BEGIN

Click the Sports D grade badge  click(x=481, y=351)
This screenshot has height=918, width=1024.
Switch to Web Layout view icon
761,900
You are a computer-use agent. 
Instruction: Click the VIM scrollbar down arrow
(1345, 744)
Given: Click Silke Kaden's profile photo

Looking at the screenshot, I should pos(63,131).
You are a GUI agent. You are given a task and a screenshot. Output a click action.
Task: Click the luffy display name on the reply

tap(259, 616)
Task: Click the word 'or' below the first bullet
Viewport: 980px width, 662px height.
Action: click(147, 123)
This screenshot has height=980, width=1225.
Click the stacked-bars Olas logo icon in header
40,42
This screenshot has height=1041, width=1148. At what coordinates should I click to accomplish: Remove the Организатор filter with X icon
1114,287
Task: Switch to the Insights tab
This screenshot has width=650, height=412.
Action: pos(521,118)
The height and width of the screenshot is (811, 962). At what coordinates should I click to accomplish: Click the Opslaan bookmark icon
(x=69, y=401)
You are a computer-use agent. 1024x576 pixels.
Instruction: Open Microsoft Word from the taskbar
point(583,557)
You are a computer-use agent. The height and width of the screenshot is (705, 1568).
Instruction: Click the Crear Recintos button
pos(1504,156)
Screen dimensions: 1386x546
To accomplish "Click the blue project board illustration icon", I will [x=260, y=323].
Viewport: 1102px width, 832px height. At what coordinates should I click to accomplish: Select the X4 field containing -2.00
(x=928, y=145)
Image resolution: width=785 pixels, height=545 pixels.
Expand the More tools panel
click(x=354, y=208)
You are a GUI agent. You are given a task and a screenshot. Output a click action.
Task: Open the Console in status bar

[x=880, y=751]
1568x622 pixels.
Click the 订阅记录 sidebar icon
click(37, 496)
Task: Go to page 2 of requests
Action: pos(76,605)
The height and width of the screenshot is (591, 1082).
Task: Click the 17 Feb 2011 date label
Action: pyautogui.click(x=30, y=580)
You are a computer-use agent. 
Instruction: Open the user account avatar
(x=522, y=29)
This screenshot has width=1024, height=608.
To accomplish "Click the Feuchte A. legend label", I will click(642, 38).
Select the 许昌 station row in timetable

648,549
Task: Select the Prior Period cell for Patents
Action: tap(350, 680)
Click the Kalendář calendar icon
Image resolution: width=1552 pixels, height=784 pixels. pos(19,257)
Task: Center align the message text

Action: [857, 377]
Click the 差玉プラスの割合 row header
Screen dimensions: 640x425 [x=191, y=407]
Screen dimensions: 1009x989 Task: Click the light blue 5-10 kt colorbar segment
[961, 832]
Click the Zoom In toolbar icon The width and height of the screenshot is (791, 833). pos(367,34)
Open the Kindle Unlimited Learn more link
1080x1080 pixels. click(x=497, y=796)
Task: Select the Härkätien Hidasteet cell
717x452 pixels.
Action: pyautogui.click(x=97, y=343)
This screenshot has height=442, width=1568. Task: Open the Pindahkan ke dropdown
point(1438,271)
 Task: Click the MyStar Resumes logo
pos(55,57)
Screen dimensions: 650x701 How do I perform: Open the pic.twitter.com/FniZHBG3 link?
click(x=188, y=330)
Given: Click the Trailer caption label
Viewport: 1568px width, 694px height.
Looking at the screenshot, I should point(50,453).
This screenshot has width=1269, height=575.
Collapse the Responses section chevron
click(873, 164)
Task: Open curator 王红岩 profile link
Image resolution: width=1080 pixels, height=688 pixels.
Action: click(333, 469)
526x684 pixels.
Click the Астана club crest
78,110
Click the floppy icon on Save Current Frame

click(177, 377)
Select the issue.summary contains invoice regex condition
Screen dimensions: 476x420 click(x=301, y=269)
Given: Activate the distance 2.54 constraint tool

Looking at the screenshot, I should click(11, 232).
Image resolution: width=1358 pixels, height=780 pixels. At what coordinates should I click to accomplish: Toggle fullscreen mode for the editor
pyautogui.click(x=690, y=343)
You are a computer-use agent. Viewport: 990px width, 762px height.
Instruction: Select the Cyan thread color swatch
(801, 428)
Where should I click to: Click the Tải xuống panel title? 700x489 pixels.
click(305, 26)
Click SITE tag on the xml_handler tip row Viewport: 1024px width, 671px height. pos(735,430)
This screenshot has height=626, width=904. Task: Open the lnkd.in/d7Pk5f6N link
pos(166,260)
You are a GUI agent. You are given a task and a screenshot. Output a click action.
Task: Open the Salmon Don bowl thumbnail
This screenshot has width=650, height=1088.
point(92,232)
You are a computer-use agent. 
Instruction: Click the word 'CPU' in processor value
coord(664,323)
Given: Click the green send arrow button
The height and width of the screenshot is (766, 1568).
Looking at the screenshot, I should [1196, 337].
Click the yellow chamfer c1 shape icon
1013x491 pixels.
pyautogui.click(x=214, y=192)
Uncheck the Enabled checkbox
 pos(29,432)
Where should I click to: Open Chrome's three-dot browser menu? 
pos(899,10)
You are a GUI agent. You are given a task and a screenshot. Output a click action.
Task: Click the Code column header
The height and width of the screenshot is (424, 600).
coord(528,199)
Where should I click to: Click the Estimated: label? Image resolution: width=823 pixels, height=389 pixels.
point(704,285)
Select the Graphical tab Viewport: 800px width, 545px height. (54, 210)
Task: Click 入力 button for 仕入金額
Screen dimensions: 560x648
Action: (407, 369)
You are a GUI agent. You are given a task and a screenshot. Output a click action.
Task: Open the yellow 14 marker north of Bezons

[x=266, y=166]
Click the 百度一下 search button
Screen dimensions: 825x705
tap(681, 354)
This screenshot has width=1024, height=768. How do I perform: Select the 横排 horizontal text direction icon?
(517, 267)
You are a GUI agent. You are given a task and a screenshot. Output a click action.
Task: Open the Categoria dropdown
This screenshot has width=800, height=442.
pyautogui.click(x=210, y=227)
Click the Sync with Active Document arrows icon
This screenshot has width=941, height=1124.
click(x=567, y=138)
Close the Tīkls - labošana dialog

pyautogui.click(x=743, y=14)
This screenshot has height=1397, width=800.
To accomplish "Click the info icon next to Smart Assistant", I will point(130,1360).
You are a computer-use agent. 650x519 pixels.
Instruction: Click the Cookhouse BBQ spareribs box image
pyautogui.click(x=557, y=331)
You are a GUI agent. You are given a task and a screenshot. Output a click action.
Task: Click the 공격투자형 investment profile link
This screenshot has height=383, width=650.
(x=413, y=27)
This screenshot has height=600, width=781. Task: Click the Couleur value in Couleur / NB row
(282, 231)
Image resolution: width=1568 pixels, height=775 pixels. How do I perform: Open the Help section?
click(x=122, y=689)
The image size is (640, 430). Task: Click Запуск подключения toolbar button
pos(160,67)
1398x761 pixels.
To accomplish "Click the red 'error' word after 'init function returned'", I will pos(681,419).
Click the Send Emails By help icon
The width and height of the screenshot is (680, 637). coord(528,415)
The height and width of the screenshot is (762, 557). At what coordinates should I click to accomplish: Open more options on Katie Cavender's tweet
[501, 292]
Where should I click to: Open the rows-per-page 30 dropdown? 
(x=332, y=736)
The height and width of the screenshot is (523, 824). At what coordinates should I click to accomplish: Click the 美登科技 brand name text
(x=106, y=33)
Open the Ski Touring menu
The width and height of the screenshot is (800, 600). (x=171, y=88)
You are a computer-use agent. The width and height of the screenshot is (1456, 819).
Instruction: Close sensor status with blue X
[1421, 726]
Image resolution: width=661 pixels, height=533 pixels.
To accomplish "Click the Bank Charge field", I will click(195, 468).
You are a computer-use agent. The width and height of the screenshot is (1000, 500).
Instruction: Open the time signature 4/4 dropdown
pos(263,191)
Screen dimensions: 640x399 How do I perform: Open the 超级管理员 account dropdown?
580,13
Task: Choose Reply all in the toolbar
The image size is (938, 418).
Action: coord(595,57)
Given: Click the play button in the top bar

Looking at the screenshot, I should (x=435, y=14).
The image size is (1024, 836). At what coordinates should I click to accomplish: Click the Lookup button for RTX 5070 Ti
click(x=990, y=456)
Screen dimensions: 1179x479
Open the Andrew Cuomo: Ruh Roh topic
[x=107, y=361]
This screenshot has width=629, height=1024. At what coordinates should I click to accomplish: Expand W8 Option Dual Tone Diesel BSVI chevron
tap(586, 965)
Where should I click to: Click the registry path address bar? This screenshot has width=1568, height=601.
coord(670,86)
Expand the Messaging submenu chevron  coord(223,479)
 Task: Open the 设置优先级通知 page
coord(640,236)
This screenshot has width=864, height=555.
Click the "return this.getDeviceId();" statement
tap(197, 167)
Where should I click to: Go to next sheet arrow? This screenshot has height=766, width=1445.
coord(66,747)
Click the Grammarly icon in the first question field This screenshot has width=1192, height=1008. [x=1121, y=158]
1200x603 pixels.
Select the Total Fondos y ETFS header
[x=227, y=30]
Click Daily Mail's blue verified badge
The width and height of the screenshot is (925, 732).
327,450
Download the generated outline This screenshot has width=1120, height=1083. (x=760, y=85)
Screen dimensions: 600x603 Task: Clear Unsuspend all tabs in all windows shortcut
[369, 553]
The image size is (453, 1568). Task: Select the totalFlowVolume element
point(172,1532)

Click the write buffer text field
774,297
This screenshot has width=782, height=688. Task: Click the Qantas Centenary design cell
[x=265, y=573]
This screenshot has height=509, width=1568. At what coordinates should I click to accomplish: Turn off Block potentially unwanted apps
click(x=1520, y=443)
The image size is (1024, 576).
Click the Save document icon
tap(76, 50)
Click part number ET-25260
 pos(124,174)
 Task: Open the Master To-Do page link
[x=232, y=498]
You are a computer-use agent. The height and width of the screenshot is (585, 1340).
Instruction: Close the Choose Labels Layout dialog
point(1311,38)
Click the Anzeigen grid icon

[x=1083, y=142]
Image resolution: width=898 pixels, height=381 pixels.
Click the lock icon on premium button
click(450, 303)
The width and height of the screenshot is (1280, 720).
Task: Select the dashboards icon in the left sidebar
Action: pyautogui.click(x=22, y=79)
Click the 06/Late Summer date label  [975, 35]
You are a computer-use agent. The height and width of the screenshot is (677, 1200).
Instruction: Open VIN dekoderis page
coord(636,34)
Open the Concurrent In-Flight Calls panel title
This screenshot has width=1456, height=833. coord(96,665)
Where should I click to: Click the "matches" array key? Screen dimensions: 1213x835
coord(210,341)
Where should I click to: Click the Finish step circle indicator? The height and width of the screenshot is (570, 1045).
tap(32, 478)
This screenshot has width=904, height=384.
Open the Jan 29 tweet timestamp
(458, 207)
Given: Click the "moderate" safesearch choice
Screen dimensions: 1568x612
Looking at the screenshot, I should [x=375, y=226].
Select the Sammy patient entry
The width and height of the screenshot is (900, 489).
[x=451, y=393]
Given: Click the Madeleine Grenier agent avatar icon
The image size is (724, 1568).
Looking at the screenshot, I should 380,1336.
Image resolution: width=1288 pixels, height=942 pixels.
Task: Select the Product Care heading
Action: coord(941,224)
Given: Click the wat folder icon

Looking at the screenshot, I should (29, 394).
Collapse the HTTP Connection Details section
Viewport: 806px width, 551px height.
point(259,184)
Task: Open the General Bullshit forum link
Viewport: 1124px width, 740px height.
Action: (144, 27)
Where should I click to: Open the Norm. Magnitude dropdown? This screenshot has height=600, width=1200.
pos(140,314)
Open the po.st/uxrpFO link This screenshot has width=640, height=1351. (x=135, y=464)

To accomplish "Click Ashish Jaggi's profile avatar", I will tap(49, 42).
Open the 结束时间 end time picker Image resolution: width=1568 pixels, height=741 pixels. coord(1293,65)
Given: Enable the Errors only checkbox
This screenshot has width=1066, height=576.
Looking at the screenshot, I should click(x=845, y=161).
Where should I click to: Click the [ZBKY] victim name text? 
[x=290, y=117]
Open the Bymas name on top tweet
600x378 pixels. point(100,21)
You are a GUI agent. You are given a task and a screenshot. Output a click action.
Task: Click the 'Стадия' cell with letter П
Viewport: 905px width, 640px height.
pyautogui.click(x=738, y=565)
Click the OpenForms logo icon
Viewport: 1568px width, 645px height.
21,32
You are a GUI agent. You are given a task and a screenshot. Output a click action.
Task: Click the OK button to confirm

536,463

END

Going down from the first line of the entries above, restate each line word for word until the line holding "Task: Click the word" is done.

Click the Sports D grade badge  click(x=481, y=351)
This screenshot has height=918, width=1024.
Switch to Web Layout view icon
761,900
You are a computer-use agent. 
Instruction: Click the VIM scrollbar down arrow
(1345, 744)
Given: Click Silke Kaden's profile photo

Looking at the screenshot, I should pos(63,131).
You are a GUI agent. You are given a task and a screenshot. Output a click action.
Task: Click the luffy display name on the reply

tap(259, 616)
Task: Click the word 'or' below the first bullet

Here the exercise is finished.